Both Big Daddy Kane and Ice-T have lamented the fact that pimpin' ain't easy, but the Eleventh Circuit Court of Appeals just made the hard knock life a little harder for a pimp convicted on federal prostitution inducement charges in Florida.

Federal law prohibits "knowingly" persuading, inducing, enticing, or coercing a minor to engage in prostitution; violators face a minimum of 10 years in prison. When Robert Daniels, a.k.a. "Twin T," was convicted of inducing a 14-year-old into prostitution, his lawyers argued that the conviction shouldn't stick because Daniels didn't know that she was a child prostitute, reports The Wall Street Journal.

(Nevermind that fact that he knew he was inducing someone into prostitution, which is, in itself, shady.)

The Eleventh Circuit Court of Appeals mulled Daniels' argument, and decided that its six sister circuits couldn't be wrong in their child exploitation law interpretations.

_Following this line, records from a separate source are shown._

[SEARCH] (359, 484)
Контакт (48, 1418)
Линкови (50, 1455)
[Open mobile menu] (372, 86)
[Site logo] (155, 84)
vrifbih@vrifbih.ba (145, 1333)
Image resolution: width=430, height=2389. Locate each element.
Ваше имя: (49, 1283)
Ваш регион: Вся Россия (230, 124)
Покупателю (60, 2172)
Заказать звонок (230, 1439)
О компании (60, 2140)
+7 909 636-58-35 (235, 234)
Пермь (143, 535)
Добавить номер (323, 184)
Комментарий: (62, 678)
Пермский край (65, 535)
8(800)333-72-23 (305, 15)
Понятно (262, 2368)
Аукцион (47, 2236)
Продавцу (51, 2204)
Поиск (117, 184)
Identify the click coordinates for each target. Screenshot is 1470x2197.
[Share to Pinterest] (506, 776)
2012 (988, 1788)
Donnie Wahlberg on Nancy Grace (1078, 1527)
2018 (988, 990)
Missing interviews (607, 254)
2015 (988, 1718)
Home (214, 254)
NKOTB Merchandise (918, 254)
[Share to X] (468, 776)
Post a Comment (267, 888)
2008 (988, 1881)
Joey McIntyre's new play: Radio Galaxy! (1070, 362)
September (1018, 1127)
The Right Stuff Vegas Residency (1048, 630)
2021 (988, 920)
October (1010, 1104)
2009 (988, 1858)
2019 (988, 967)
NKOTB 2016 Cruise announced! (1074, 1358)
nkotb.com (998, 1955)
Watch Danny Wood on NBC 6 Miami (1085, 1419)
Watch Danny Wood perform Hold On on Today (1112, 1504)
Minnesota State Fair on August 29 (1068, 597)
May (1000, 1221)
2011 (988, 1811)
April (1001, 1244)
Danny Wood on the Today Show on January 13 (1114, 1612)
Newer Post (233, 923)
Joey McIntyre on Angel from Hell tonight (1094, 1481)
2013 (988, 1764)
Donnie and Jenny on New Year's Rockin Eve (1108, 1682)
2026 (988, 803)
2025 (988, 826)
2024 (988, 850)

The Atlanta-based appellate court noted that six circuits had agreed that the government does not have to prove that a defendant knew that a child was under 18 to prove a travel with intent to engage in illicit sexual conduct charge. The court concluded that the same reasoning should apply to the child prostitution inducement charge.

The Eleventh Circuit, citing Justice Samuel Alito's concurring opinion in Flores-Figueroa v. U.S., decided it's the spirit of the law that matters most in these types of situations, concluding, "We honor the congressional goal inherent in the Child Protection and Sexual Predator Punishment Act of 1998, and reach a holding that aims to protect minors -- not make conviction more difficult for crimes that affect them."